Reproduce verbatim the records running from the line containing "What do you see at coordinates (1418, 73)" down through the line containing "Describe the element at coordinates (139, 30)", including both of those lines.

[Text and item location entries]
########################################
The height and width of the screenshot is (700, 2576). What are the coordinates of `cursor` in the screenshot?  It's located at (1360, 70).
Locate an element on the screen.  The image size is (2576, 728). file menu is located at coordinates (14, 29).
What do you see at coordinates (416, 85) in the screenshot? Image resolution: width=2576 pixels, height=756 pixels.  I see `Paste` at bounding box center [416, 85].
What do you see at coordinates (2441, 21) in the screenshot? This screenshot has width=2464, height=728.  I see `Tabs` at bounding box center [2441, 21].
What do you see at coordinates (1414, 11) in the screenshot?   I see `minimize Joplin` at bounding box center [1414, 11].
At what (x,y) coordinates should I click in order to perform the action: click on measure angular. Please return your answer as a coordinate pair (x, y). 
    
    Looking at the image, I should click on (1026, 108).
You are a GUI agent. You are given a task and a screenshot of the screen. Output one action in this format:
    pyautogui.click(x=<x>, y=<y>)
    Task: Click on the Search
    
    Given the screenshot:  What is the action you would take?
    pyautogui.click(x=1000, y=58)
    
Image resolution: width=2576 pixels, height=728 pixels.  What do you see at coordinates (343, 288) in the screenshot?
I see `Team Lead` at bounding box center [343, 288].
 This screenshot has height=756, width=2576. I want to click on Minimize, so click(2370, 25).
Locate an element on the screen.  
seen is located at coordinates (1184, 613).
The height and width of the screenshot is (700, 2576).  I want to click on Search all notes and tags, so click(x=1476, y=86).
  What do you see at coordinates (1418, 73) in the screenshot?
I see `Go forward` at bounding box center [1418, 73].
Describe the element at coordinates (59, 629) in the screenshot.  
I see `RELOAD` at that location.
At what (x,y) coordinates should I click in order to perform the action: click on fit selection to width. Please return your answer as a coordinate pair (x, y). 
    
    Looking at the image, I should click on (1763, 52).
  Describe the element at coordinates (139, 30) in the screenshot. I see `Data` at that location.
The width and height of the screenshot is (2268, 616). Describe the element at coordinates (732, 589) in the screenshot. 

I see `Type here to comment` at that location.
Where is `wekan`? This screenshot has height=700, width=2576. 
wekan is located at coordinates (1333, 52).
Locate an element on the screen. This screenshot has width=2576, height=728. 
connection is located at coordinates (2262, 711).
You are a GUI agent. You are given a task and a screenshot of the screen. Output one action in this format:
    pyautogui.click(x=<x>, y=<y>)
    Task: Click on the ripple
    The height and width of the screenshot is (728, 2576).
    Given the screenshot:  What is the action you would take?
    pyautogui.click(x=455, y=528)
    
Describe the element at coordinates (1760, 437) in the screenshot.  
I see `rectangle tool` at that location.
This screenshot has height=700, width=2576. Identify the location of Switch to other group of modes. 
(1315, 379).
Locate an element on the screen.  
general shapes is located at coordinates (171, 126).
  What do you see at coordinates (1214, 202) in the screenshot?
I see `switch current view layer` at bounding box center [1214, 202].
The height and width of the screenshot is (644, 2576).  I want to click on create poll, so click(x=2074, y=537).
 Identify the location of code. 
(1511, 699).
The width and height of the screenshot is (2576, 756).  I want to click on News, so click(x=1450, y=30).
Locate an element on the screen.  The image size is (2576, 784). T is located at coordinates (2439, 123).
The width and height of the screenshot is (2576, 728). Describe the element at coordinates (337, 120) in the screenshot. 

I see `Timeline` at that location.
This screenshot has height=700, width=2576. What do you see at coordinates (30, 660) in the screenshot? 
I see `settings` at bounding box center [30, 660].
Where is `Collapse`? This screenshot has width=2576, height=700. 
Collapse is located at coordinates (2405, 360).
########################################
The reply →
  What do you see at coordinates (1418, 73) in the screenshot?
I see `Go forward` at bounding box center [1418, 73].
Describe the element at coordinates (59, 629) in the screenshot.  
I see `RELOAD` at that location.
At what (x,y) coordinates should I click in order to perform the action: click on fit selection to width. Please return your answer as a coordinate pair (x, y). 
    
    Looking at the image, I should click on (1763, 52).
  Describe the element at coordinates (139, 30) in the screenshot. I see `Data` at that location.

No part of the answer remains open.